Nav: Home

The Digital Revolution: Opportunities and challenges for sustainable development

July 11, 2019

The Digital Revolution, a term often used to describe broad technological change, has entered the public discourse globally and it is becoming increasingly clear that digital changes are a driving force of societal transformation. However, the 2030 Agenda for Sustainable Development and its 17 Sustainable Development Goals (SDGs), which were adopted by the UN in 2015 and provide an aspirational narrative and an actionable agenda to be achieved by 2030, barely mention digitalization. The same applies for the Paris Climate Agreement, in which digitalization is only marginally included. Yet, digitalization can either heavily support or impede the achievement of the SDGs.

"The digital transformation is radically altering all dimensions of global societies and economies and will likely change the interpretation of the sustainability paradigm itself. Sustainable development and digital technology communities are not yet sufficiently linked to fully address these issues.

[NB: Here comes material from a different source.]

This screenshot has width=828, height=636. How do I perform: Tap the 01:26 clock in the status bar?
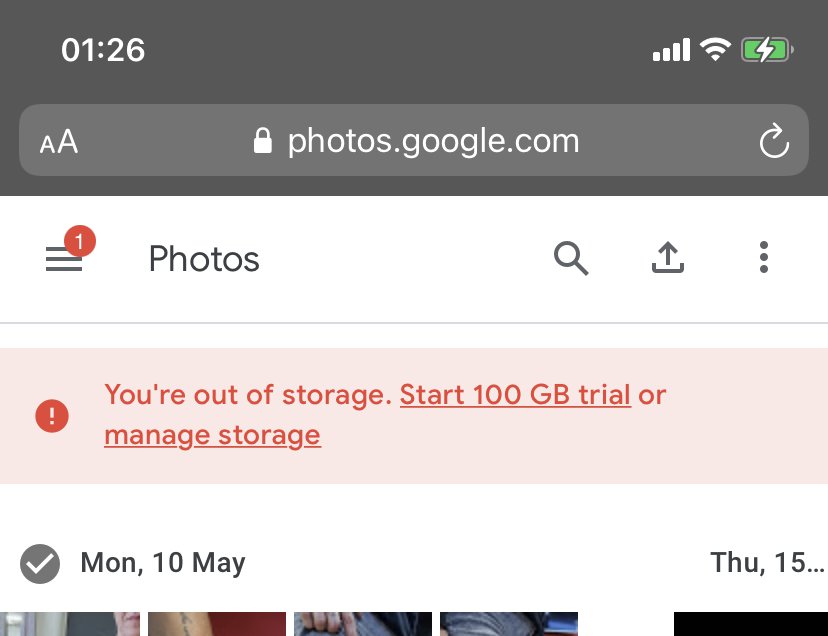coord(103,50)
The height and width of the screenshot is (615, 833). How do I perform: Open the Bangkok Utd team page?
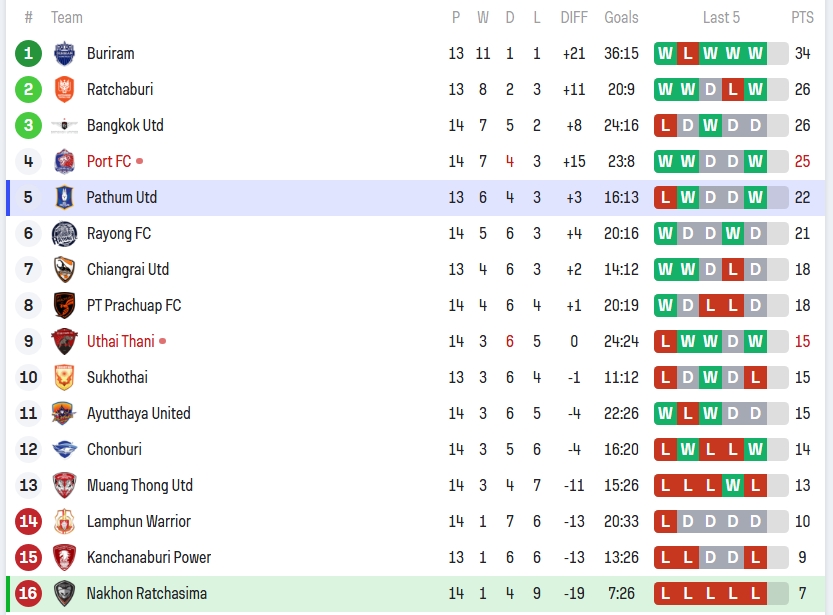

The transformation towards sustainability must be harmonized with the threats, opportunities, and dynamics of the Digital Revolution, the goals of the 2030 Agenda, and the Paris Agreement. Digitalization is not only an instrument that can be used to resolve sustainability challenges, it is also fundamental as a driver of disruptive change on multiple levels," says Nebojsa Nakicenovic, executive director of The World in 2050 (TWI2050) research initiative.

In the newly published TWI2050 report released by IIASA, the United Nations University Institute for Environment and Human Security (UNU-EHS), and partners titled, The Digital Revolution and Sustainable Development: Opportunities and Challenges, more than 45 authors and contributors from 20 institutions examined the major opportunities and challenges that digital technologies pose to achieving the SDGs. They outline nine key considerations on the linkages between the digital and sustainability revolutions - both positive and negative - and the critical issues that need to be addressed to maximize the opportunities and minimize the risks of digitalization toward a sustainable future for all.

"The mobilization of the enormous potential for a digital sustainability transformation is not an automatic process. In the past one or two decades, digitalization has worked as an accelerator of economic processes that are still predominantly based on fossil energy and resource extraction. However, if course corrections succeed, the disruptive impact of digitization on sustainability can be leveraged to accelerate and enhance a sustainability transformation. We demonstrate in the report how the "missing links" between digitization and sustainability can be created," explains Dirk Messner, Director of UNU-EHS.

The report points out that we find ourselves in a new era in human history characterized by digital systems such as artificial intelligence and deep learning that enhance, and will eventually complement, or perhaps surpass, human cognitive capabilities in certain areas. The authors urge that sustainability transformations need to be developed, implemented, and reconsidered in this new context and that the SDGs should be regarded as mid-points toward achieving a sustainable future for all by 2050 and beyond, rather than as an end in itself.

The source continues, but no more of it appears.